The marble idol, a smooth figure about nine inches high with its head tilted slightly upward, was exhibited for more than two decades in the Metropolitan Museum of Art.
It was probably created between 4800 and 4100 B.C.E in what is now Turkey’s Manisa Province. For years, its presence in New York appeared to draw little objection from its country of origin.
But that changed in 2017 when the idol, known as the Guennol Stargazer, was listed for sale by Christie’s. That year the Turkish government sued the auction house and the work’s owner, Michael Steinhardt. Citing the 1906 Ottoman Decree, which asserts broad ownership of antiquities found in Turkey, the government said the idol had been wrongfully removed from its territory and should be returned.
On Tuesday, Judge Alison J. Nathan of Federal District Court in Manhattan issued a written decision, citing evidence presented during a bench trial in April and ruling against Turkey.

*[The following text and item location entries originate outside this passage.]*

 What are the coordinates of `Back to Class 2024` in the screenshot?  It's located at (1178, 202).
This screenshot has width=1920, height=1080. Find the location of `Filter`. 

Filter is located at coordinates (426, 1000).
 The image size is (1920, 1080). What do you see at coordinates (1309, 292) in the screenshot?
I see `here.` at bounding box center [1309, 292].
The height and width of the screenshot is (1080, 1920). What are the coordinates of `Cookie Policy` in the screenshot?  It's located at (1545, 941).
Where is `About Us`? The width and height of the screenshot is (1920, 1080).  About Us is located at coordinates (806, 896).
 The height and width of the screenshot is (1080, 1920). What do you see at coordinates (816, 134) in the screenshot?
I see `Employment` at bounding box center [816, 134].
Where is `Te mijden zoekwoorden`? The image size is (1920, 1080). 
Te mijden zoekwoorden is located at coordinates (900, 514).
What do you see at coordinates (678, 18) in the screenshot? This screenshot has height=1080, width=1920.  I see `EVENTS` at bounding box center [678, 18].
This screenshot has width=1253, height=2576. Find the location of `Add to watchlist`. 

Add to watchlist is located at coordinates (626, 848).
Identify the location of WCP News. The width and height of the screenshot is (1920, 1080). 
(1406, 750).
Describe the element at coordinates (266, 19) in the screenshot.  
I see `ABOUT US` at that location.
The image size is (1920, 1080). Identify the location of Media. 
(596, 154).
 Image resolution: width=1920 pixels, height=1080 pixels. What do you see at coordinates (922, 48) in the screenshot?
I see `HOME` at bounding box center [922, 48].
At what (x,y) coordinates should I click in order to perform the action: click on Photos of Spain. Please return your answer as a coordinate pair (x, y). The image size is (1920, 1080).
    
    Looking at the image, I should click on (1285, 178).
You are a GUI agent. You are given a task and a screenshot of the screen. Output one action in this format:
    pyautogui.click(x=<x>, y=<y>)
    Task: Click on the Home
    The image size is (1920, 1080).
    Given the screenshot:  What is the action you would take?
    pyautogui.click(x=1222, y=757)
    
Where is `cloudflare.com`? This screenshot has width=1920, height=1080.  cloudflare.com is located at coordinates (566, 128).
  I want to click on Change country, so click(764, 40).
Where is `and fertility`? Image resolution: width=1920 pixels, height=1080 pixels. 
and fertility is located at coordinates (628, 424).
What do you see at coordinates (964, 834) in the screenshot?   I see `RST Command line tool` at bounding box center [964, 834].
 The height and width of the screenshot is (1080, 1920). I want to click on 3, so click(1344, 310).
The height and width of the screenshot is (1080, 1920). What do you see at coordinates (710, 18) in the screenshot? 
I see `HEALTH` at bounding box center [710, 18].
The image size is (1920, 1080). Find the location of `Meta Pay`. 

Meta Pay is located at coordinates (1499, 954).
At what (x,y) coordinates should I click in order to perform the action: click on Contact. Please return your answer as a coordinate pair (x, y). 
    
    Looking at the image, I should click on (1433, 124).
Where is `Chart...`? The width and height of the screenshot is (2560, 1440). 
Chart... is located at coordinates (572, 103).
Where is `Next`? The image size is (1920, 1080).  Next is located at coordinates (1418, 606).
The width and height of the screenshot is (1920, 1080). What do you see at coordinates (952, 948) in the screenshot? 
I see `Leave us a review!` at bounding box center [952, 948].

“Although the Idol was undoubtedly manufactured in what is now modern-day Turkey, the Court cannot conclude based on the trial record that it was excavated from Turkey after 1906,” she wrote, adding that even if Turkey had established ownership it had “slept on its rights” and taken too long to make a claim.
In her decision Judge Nathan said the stargazer was notable for its “size and near-mint condition” and that it was “among the most exceptional examples” of its sort in existence.
There seemed to be scant question that the stargazer had originated in Anatolia, but Judge Nathan wrote that “where the Idol traveled to after its manufacture is more of a mystery,” adding that such items were probably traded or exchanged.